Die fenster
“Mi tumba tendrá ventanas al cielo
que ni las lágrimas podrán empañar”
*Se quebraba el otoño de 2005 entre trigo y almendros cuando pensé, dije y escribí que me gustaría ejercer como oficio la bella profesión de miradora de ventanas y por dicho pensamiento-declaración-frase, me hice merecedora de esta bella foto:

de Cuauhtemaco (el único alemán que le quiere poner a los hijos que todavía no tiene el mexicano nombre de Cuauhtémoc, pareja de una de mis mejores amigas) de una ventana berlinesa y de una aparición en el último libro de S.Durbec y más recientemente del manuscrito de poesía Ventana Vertebral de mi amigo el poeta Rogelio Espinoza. Nunca se han apartado de mi, son invitaciones arquitectónicas irresistibles.

Son un lugar común en todo lo que es relativo a la contemplación y la melancolía pero no por ello me han dejado de gustar. Sin lugar a dudas, son uno de mis clichés favoritos. Hace un par de días miraba la foto de una ventana que me recordó a la ventana de mi primer departamento en Tarascon.
Había como una especie de parentesco entre mi ventana y ésta otra ubicada en la colonia Roma en la casa del joven Millhouse. Fue una reflexión tardía. Hace apenas unos minutos me di cuenta de que algo en su ventana me hablaba y aunque sus árboles fueran menos frondosos que los que yo veía todos los días desde mi ventana:
me daba una sensación de calidez el hecho de mirar la foto de su ventana…que viene siento como una metaventana pues la fotografía en sí es una ventana.

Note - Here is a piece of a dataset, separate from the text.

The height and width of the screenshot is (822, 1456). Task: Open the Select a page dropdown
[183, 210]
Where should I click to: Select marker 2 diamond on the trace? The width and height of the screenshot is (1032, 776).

ventana de la torre del Moulin Brûlé, mi hogar en Boulbon.
” No volverán como vinieron.
Hay un dicho:
la parvada que te lleva
no es la misma que te trae.
Y a veces no hay parvada de regreso
y cada cual
regresa solo y como puede”.
Fabio Morábito
Mirado en el delicado libro Alguien de lava, otra ventana, la de estos días.